### [STATED PROBLEM]
Recast the material below, from its start through the line containing "Action: (638, 220)", as a two-column CSV with the headers instruction and response. Give each instruction and its answer one row, with each value in a quoted field and any line breaks turned into spaces.

* Begin *

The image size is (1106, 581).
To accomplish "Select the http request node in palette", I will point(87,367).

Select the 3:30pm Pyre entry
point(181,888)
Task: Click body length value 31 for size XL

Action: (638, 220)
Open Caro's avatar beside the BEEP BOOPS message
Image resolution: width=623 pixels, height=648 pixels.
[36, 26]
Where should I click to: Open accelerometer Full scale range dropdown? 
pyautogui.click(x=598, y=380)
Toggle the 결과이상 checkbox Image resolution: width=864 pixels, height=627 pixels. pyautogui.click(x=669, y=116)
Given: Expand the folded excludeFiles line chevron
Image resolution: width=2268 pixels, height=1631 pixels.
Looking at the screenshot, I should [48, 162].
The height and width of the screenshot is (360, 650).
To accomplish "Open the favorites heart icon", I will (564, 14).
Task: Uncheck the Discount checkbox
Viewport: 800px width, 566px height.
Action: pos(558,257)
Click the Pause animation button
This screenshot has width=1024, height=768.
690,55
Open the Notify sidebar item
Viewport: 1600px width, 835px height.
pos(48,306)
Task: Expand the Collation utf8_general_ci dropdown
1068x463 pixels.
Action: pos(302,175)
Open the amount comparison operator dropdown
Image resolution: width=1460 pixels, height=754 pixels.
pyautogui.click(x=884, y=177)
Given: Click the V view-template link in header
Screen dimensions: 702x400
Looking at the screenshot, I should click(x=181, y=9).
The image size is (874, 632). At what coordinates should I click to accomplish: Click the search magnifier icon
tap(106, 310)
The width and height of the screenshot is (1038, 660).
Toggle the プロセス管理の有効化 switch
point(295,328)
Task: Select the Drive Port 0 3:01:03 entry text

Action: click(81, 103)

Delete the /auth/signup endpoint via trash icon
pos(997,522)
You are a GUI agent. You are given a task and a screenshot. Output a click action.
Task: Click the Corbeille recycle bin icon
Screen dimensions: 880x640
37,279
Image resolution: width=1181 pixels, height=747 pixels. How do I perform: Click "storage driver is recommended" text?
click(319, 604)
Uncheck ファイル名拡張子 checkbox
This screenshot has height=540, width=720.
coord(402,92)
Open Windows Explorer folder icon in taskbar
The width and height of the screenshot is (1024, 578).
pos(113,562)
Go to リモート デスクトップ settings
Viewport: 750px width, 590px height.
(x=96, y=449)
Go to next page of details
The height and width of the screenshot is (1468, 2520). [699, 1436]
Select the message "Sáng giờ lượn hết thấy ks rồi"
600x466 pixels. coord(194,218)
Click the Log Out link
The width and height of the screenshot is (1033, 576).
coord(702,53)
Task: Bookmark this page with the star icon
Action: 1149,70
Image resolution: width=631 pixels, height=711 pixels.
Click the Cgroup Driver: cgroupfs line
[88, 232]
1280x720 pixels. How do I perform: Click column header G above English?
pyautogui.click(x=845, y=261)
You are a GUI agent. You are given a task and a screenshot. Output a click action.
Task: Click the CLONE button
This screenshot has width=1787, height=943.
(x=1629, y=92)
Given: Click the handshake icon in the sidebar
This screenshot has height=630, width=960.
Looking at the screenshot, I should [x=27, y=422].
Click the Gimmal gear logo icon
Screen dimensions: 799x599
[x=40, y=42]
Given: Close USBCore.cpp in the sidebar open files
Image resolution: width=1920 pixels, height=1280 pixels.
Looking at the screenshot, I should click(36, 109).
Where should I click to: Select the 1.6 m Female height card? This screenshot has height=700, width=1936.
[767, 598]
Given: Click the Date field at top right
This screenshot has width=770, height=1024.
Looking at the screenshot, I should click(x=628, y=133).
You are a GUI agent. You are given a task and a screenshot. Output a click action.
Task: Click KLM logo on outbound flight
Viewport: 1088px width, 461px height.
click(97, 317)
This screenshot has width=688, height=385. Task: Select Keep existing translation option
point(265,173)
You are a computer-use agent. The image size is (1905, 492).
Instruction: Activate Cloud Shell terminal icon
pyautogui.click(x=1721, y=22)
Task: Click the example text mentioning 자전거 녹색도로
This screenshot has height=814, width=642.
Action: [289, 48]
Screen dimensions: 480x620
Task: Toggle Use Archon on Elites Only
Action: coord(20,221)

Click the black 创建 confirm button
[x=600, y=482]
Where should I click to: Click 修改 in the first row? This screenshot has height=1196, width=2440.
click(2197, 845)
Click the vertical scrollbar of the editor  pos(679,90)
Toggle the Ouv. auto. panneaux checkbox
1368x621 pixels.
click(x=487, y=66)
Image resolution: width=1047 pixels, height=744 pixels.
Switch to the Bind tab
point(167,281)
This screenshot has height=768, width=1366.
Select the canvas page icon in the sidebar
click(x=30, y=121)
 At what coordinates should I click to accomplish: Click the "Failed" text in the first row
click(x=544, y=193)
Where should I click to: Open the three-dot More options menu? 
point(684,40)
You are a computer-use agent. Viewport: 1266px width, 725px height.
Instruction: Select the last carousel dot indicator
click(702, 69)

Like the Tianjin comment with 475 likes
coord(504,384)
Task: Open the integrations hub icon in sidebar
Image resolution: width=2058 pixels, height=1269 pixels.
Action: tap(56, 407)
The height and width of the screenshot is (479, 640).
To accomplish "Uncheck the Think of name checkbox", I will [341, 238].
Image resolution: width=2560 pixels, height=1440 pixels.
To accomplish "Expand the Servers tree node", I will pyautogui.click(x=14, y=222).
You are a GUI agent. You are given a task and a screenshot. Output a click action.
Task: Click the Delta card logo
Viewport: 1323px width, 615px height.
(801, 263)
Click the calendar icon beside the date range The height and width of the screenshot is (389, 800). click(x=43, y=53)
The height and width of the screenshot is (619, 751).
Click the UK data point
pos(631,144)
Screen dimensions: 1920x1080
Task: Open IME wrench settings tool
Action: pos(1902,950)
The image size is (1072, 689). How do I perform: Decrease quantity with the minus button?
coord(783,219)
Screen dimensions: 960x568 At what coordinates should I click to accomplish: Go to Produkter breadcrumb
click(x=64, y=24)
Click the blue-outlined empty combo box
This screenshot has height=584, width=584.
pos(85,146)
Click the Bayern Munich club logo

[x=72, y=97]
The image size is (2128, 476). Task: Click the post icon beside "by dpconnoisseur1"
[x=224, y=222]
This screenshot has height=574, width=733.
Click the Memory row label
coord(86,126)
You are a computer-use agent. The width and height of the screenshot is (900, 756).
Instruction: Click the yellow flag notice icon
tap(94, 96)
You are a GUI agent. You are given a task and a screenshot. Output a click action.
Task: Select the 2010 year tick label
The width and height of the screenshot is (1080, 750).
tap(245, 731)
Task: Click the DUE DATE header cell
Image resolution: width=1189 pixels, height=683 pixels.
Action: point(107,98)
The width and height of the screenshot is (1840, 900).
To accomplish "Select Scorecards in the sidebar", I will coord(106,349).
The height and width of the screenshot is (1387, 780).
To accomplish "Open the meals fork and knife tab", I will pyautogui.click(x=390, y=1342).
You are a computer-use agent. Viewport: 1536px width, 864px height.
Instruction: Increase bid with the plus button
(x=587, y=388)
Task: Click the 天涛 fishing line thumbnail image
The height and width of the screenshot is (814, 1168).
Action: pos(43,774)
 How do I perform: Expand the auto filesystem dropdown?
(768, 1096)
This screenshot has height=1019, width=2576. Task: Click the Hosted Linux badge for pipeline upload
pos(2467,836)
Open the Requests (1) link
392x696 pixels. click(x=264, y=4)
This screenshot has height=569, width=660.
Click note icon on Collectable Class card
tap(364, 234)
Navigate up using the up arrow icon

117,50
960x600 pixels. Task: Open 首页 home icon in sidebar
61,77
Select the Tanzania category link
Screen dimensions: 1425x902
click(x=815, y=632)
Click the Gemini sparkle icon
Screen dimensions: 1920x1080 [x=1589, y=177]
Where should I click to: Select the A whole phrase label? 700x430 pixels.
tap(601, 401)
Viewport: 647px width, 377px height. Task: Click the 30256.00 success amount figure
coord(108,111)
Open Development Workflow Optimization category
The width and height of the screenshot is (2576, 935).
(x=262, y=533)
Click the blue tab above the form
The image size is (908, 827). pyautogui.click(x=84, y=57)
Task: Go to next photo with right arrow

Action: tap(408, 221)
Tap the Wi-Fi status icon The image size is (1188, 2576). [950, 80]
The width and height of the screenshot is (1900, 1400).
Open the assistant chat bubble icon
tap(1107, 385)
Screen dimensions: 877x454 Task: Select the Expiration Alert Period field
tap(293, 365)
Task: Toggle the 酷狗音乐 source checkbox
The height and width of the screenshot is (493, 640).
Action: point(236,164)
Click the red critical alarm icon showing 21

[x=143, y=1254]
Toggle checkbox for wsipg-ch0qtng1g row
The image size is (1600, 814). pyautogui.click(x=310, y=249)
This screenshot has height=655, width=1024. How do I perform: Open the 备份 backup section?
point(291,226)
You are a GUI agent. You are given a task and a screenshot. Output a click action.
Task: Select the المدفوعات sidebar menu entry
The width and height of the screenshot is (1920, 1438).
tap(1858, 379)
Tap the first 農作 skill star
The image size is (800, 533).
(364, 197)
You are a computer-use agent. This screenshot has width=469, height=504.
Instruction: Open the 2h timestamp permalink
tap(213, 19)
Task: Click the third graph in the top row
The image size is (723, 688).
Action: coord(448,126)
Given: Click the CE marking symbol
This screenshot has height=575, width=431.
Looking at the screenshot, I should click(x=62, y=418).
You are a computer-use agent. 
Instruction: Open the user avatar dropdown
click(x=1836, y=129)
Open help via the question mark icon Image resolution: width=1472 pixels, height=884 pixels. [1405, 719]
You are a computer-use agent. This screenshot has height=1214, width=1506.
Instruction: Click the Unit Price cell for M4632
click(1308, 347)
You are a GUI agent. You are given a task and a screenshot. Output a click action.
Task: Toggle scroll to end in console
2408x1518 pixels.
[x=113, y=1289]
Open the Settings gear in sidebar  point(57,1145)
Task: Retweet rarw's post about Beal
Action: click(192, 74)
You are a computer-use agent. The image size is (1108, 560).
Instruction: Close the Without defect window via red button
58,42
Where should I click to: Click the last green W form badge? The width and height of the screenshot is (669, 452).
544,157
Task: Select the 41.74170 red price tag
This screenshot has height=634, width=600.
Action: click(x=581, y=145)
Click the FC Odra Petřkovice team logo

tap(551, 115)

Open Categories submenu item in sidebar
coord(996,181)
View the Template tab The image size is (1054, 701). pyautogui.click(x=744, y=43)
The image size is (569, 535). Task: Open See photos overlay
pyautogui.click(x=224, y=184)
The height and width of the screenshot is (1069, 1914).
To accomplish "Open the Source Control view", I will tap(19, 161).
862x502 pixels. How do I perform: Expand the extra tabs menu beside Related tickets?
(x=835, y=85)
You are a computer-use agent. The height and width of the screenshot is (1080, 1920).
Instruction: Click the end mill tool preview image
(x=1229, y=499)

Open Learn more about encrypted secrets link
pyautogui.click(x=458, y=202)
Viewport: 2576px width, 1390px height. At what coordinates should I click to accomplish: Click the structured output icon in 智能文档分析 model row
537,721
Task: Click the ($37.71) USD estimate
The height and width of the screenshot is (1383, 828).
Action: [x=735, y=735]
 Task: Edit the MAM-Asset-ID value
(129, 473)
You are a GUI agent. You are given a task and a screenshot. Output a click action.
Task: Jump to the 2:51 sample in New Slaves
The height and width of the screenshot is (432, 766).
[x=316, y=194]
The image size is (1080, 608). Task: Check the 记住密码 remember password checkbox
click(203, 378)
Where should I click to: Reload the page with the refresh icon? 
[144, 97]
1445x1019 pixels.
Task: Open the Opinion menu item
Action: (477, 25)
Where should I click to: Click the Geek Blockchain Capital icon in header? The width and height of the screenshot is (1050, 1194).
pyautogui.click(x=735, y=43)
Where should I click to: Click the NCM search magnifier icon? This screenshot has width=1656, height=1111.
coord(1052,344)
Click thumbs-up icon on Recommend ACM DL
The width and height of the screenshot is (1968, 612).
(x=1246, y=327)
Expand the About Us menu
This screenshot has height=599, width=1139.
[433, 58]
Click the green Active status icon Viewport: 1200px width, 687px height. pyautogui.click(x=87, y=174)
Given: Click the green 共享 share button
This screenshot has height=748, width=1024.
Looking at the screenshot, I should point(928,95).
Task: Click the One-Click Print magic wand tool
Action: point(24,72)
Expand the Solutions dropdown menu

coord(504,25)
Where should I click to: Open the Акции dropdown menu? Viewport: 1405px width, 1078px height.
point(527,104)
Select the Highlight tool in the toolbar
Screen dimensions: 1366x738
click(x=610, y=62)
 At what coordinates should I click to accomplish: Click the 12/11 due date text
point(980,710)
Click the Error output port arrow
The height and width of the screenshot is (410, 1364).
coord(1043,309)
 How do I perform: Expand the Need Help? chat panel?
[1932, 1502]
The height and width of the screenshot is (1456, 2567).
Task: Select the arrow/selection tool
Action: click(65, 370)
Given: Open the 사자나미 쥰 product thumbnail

* End *

### [TASK OUTPUT]
instruction,response
"The image size is (1106, 581). To accomplish ""Select the http request node in palette"",","I will point(87,367)."
"Select the 3:30pm Pyre entry","point(181,888)"
"Task: Click body length value 31 for size XL","Action: (638, 220)"